Objectives: Few studies have investigated the relationship of CC16 and asthma progression, and none has focused on BEC. In this study, we sought to determine if CC16 mRNA expression levels in BEC are associated with asthma severity.
Methods: Association analyses between CC16 mRNA expression levels in BEC (242 asthmatics and 69 controls) and asthma-related phenotypes in the Severe Asthma Research Program (SARP) were performed using a generalized linear model.
Measurements and main results: Low CC16 mRNA expression levels in BEC were significantly associated with asthma susceptibility and asthma severity, high systemic corticosteroids use, high retrospective and prospective asthma exacerbations, and low pulmonary function. Low CC16 mRNA expression levels were significantly associated with high T2 inflammation biomarkers (fractional exhaled nitric oxide (FeNO) and sputum eosinophils).

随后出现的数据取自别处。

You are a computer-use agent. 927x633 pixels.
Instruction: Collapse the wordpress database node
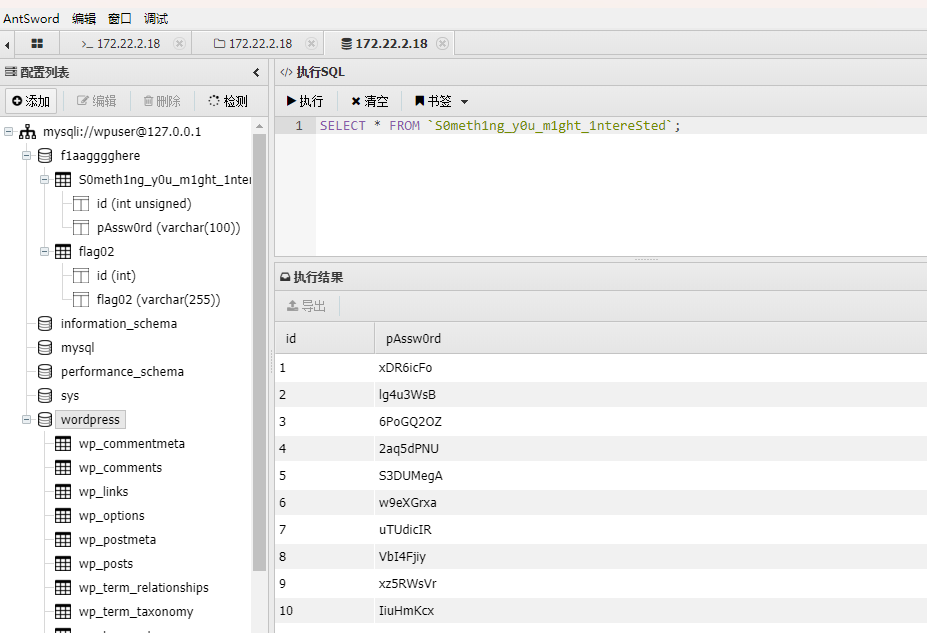27,420
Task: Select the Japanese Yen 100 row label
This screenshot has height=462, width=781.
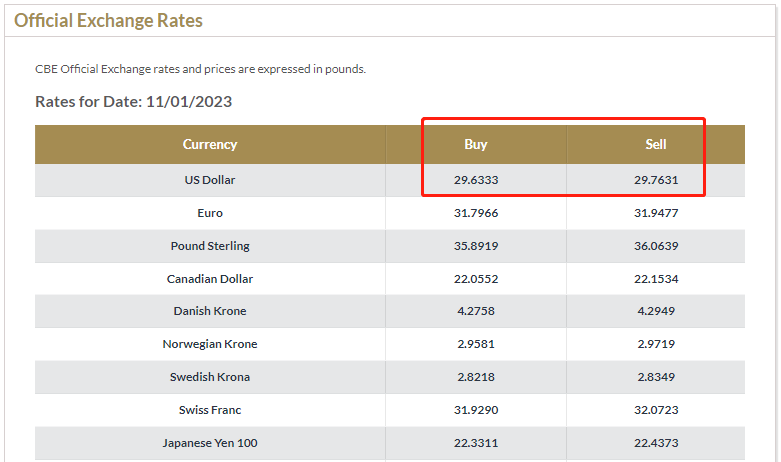Action: (x=210, y=443)
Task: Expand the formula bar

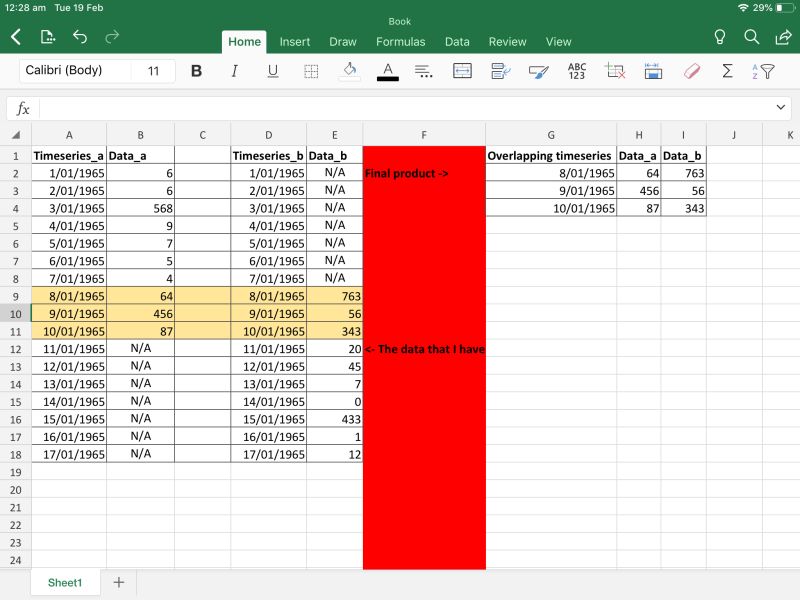Action: (x=781, y=107)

CC16 mRNA expression levels were negatively correlated with expression levels of Th2 genes (IL1RL1, POSTN, SERPINB2, CLCA1, NOS2, and MUC5AC), and positively correlated with expression levels of Th1 and inflammation genes (IL12A and MUC5B). A combination of two non-T2 biomarkers (CC16 and IL-6) revealed four asthma endotypes with different characteristics of T2 inflammation, obesity, and asthma severity.
Conclusions: Our findings indicate that low CC16 mRNA expression levels in BEC are associated with asthma susceptibility, severity, and exacerbations, partially through immunomodulation of T2 inflammation. CC16 is a potential non-T2 biomarker for asthma development and progression.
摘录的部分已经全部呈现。